— start EXCERPT —

You may have heard the phrase internal hackathon thrown about, but you may have no idea what it means. Or you may think hackathons are only for tech companies. Read on to answer what is a hackathon, why and how to do one, and examples of successful hackathons.
What are internal hackathons and how do they work?
You may be asking yourself, what is an internal hackathon? A business hackathon entails getting a group of people together to work on solving a specific problem. Usually, hackathons solve a problem using a technical skill like programming/coding or to develop new technologies. However, it can be whatever you need it to be.
An internal hackathon specifically pulls people from within your organization to solve a problem within your business. It could also be an opportunity for you to come up with new products or develop ideas for how to improve the company. An internal hackathon could tackle any issue you have.
A hackathon works by inviting whoever you want to participate and giving them specific time to tackle the problem. It may work best if you have the group meet once to start coming up with ideas and then meet again after they have had time to solidify where they want to start. It is important the group is given time and space where they won't be interrupted to create the best results.
Why should companies organize internal hackathons?
The following benefits answer the question of why do an internal hackathon.
Benefit 1: Innovation
As a business develops, it can be easy for people to get stuck in familiar routines and do things the way they have always been done. While this may work to keep the business going, it will not help your business move forward.
A company hackathon brings a group of people together to come up with new ideas. Giving people a space where they are encouraged to develop new ways to move the business into the future is sure to breed plenty of innovation.
It also encourages employees to continue being innovative ever after the hackathon is over. It eliminates the stigma that change is bad, so employees will be less hesitant to suggest change moving forward.
Benefit 2: Diversity
Solving a problem often requires seeing it from many different perspectives. So, while one person may be totally at a loss on what the solution could be, someone else may have an idea that gets the conversation started.
Having your group include people from different departments and with different skill sets can help you quickly get to a solution. Everyone brings their different experiences and knowledge to the mix, which can help spark ideas. Then, everyone can build on the others' ideas to form a final solution.

— end EXCERPT —
— start DATA —

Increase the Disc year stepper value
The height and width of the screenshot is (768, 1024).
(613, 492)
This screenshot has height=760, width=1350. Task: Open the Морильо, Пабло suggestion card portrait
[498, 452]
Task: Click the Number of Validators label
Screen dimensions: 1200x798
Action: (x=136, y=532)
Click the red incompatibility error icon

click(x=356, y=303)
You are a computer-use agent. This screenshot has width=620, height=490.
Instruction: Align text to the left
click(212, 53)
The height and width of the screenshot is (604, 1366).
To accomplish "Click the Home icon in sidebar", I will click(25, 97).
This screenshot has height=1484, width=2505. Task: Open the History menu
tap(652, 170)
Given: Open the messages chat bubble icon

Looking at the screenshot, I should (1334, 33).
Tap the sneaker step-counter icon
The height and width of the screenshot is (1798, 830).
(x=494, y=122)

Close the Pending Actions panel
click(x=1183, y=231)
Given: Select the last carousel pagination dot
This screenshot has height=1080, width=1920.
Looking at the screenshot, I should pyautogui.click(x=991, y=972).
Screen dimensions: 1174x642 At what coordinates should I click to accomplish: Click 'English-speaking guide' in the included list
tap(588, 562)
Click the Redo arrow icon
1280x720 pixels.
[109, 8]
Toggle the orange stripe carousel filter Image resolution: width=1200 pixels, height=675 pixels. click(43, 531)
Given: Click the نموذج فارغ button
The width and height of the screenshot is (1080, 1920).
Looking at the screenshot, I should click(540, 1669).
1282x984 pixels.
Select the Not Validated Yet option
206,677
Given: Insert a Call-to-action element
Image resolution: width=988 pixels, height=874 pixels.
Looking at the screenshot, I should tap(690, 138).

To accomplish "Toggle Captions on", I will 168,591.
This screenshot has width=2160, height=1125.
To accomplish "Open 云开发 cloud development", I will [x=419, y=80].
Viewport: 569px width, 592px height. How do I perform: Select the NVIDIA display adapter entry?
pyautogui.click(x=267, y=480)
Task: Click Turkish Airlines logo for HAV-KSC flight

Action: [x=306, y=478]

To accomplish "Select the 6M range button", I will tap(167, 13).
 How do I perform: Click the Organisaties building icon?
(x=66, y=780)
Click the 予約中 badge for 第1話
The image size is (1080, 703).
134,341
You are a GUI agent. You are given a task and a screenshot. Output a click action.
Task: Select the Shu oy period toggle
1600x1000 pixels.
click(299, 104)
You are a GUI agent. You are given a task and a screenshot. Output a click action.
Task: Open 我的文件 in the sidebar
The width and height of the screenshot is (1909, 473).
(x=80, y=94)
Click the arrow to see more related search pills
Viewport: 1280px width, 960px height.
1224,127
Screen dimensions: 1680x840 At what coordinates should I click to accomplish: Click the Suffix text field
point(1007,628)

— end DATA —

### TASK PROMPT:
Quote the passage of the internal hackathons text from "What are internal" up to and including "need it to be.".

### THE RESPONSE:
What are internal hackathons and how do they work?
You may be asking yourself, what is an internal hackathon? A business hackathon entails getting a group of people together to work on solving a specific problem. Usually, hackathons solve a problem using a technical skill like programming/coding or to develop new technologies. However, it can be whatever you need it to be.